The long-term goal of this project is to understand why the thalamus requires such remarkable NMDA receptor diversity. Swanger and her team posit that the distinct subcellular organization and functional properties of the GluN2A-2D subunit of NMDA receptors underlie input- and cell-type-specific modes of synaptic transmission that differentially contribute to excitability and synaptic integration. The lab is utilizing super-resolution microscopy, electrophysiology, and ex vivo optogenetics with GluN2-selective pharmacology: 1) the input-specific organization of GluN2A-2D, 2) GluN2-specific regulation of thalamic excitability, and 3) GluN2-specific functions in CT input integration.

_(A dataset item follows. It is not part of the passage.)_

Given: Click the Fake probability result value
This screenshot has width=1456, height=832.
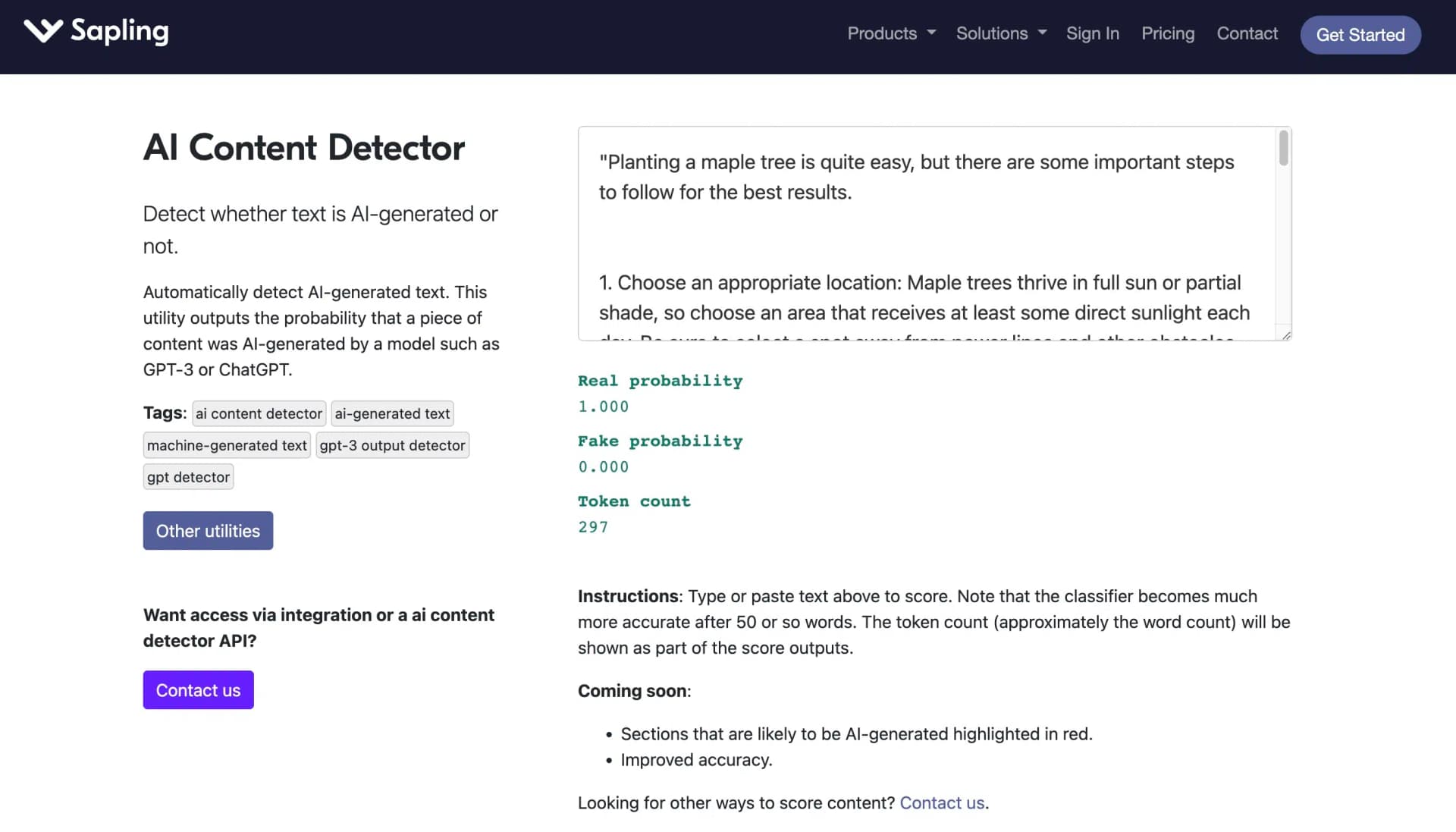Looking at the screenshot, I should [x=603, y=466].

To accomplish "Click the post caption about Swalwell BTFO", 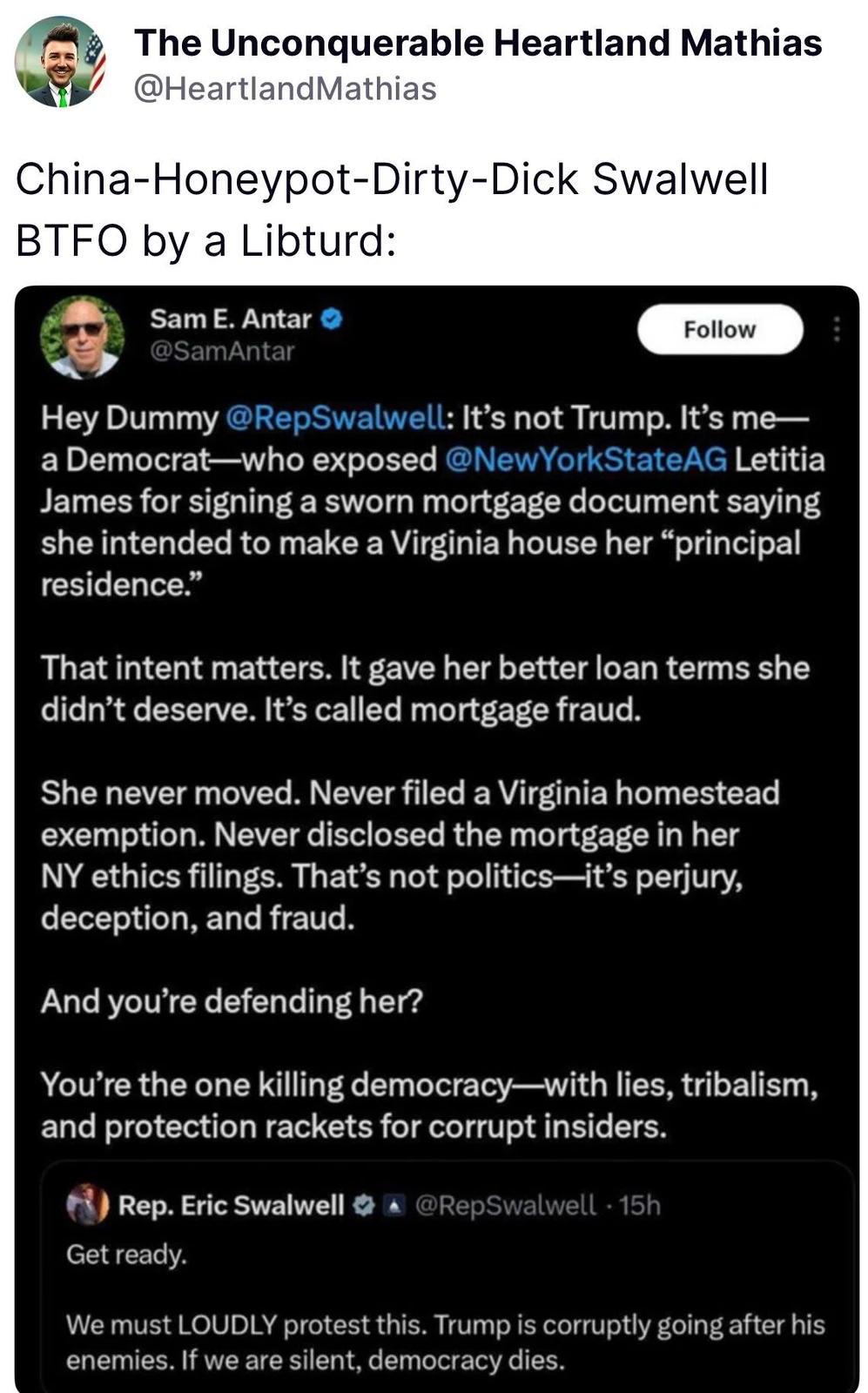I will pyautogui.click(x=392, y=209).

These studies will elucidate essential mechanisms underlying corticothalamic communication, which will specify targets for selective modulation of thalamic activity and inform my studies in disease models

The Swanger Lab is utilizing ex vivo optogenetics and brain slice physiology to test how GluN2-selective positive and negative allosteric modulators affect thalamic circuit function in healthy mice and mouse models of seizure disorders including Dravet syndrome. The lab hypothesizes that the distinct expression and function of GluN2 subtypes will allow GluN2-selective modulators to differentially tune thalamic circuit function. If that hypothesis is correct, the lab will be able to target select dysregulated synapses or cell-types with GluN2-selective pharmacology and, potentially, correct specific components of thalamic circuits dysregulated in neurologic disease. The lab staff is currently testing this hypothesis in epilepsy models by assessing the balance of excitation and inhibition within the thalamus, thalamic oscillatory activity, and seizures. This research could overcome a long-standing obstacle in NMDA receptor therapy development by revealing a way to tune thalamic NMDA receptors while limiting brain-wide NMDA receptor modulation.